Yes. I had a spot of trouble earlier, but I dealt with it.
Well, if something happens again, let me know. I can step outside the ward barrier and apparate to you because I know where you are.
He was right; she should have asked him for help, though she could not have known whether or not he had been dealing with anything himself. A few years ago he would never have told her, but she could not be sure any longer. It was something they needed to discuss before they died, whenever that was going to be.
Hey, Ron?
Yeah?
I don't care if anyone else is listening. In the last half hour, I just killed three people and buried them in the ground.

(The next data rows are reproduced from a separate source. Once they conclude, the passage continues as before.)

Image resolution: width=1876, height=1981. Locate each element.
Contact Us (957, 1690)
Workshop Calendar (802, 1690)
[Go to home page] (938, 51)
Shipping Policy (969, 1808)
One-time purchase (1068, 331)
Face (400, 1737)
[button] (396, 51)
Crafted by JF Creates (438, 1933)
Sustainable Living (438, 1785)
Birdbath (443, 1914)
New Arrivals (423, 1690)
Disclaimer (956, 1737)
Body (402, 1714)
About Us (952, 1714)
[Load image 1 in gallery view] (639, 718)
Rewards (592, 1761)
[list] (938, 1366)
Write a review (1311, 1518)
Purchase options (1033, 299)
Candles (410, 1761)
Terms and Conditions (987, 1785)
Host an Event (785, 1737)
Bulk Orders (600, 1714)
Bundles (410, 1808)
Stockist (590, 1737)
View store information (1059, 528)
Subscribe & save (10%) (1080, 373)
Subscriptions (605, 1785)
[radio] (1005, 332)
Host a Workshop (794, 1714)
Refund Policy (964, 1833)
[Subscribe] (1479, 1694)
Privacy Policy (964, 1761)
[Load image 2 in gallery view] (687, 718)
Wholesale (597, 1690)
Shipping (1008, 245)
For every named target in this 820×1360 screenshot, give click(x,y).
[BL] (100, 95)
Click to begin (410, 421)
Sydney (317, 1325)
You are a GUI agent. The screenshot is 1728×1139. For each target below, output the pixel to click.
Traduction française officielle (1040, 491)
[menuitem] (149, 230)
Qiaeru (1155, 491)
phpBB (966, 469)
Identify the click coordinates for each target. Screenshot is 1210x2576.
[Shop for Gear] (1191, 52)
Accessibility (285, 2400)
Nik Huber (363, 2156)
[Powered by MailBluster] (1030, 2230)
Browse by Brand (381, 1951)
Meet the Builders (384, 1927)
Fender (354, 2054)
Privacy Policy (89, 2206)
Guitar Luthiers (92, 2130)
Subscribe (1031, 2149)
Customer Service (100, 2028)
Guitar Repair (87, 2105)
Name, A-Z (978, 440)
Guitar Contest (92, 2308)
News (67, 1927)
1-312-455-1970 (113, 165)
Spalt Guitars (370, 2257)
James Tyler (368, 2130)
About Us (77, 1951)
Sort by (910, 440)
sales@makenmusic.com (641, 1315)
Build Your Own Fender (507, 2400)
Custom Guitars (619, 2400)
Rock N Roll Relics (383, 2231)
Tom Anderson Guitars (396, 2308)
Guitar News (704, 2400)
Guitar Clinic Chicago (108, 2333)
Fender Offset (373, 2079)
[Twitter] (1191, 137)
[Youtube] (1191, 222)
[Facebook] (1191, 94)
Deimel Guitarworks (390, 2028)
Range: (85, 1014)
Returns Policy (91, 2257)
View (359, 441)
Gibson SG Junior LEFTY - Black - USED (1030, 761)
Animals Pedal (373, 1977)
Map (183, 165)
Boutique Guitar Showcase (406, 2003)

It made me think about a lot.
Hannah-
If I die, I don't want the last thing between us to be a pointless argument.
I know. I don't want that either. We're all just tired and stressed.
Though neither of them wished to say it, or even let it get to their surface thoughts, Hannah was quite sure they were both thinking of a way to deal with fatigue and stress at the same time. Night was falling after all, and even if the battle continued, they would have to sleep.